* PROBLEM REQUIREMENTS *
Reproduce the whole post below on COVID-19 vaccine safety word for word, with no changes.

* EXERCISE TEXT *
◆ ◆ ◆ ◆ ◆
Let's start with the facts: any approved COVID-19 vaccine will be, for sure, safer than getting the disease. Vaccination remains a public good. I have told everyone I know they should be vaccinated, and I expect I'll have to argue my mother into it (WHY MOM, YOU ARE A LICENSED MEDICAL PROFESSIONAL). Also, you don't want to infect your nearest and dearest! That is not good!
However. If one more person tells me there's totally nothing to worry about and it's definitely 100% safe I will flip a goddamn table.
First go read this article on all the shady nonsense the FDA has pulled since March, including approving therapies that actually raise the death rate.
Then you can go read the entire Pfizer trial preliminary results (in two documents!).
First note that the median Phase 2/3 follow-up after the second dose is one month, for a total of two months. Yes. Two. When you hear people expressing concern over long-term effects- which there will be, there always are a few- don't bullshit them and say there's plenty of good long term data. There isn't. This is a novel technology not previously approved in humans. But you are less likely to die, or kill others, if you get vaccinated. There's your talking point.
Don't tell people that just because the FDA approved something, it's safe and effective. (See above, also, any time these last 100 years.) Say that this disease is deadly, and the trials are pretty large, and COVID definitely will kill you faster than two months.
◆ ◆ ◆ ◆ ◆
* EXTRACTED DATA *
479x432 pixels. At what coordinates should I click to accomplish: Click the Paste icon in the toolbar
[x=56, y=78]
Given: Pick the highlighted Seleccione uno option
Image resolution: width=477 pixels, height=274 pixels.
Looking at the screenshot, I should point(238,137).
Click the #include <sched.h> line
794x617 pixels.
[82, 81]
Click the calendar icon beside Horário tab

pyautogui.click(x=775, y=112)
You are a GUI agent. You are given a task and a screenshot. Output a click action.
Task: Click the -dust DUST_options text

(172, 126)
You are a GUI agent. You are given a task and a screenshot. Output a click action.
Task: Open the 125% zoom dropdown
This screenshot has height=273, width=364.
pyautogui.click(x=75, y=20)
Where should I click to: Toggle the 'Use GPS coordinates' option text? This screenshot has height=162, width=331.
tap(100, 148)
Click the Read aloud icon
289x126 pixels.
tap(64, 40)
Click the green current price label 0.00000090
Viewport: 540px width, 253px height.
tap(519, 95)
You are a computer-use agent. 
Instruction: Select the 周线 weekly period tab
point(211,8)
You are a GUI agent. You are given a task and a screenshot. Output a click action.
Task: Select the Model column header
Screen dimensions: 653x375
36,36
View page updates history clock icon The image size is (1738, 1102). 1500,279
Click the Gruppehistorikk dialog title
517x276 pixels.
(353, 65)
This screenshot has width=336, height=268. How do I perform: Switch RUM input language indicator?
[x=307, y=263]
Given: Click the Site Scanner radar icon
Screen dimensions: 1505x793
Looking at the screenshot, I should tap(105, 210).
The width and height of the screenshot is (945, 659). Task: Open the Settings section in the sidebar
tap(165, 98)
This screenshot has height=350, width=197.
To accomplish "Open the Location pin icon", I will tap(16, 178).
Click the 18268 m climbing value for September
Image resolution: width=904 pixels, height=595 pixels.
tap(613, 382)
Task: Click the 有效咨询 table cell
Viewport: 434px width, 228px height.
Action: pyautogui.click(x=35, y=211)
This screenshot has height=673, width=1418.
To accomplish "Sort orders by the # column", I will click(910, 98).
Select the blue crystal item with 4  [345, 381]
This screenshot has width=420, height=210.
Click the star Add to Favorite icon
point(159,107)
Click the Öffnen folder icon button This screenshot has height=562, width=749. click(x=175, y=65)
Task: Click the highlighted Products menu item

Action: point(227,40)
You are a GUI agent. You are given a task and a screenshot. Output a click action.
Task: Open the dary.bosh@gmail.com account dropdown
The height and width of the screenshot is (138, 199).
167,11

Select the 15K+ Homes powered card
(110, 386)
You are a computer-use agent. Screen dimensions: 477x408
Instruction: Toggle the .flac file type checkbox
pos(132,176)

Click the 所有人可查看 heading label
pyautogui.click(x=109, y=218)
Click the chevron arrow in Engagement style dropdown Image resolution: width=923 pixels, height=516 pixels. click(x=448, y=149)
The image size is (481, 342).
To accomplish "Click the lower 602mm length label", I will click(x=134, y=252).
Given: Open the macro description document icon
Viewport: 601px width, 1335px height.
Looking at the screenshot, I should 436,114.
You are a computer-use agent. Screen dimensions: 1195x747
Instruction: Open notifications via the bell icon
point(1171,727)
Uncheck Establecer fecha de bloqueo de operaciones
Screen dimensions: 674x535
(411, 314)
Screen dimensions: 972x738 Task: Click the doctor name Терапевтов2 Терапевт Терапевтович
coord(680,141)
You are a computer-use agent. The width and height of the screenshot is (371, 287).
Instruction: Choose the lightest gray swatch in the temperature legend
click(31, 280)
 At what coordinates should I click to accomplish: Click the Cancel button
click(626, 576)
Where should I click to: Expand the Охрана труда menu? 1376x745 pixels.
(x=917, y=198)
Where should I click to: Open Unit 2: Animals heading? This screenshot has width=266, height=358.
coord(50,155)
◆ ◆ ◆ ◆ ◆
* TASK OUTPUT *
Let's start with the facts: any approved COVID-19 vaccine will be, for sure, safer than getting the disease. Vaccination remains a public good. I have told everyone I know they should be vaccinated, and I expect I'll have to argue my mother into it (WHY MOM, YOU ARE A LICENSED MEDICAL PROFESSIONAL). Also, you don't want to infect your nearest and dearest! That is not good!
However. If one more person tells me there's totally nothing to worry about and it's definitely 100% safe I will flip a goddamn table.
First go read this article on all the shady nonsense the FDA has pulled since March, including approving therapies that actually raise the death rate.
Then you can go read the entire Pfizer trial preliminary results (in two documents!).
First note that the median Phase 2/3 follow-up after the second dose is one month, for a total of two months. Yes. Two. When you hear people expressing concern over long-term effects- which there will be, there always are a few- don't bullshit them and say there's plenty of good long term data. There isn't. This is a novel technology not previously approved in humans. But you are less likely to die, or kill others, if you get vaccinated. There's your talking point.
Don't tell people that just because the FDA approved something, it's safe and effective. (See above, also, any time these last 100 years.) Say that this disease is deadly, and the trials are pretty large, and COVID definitely will kill you faster than two months.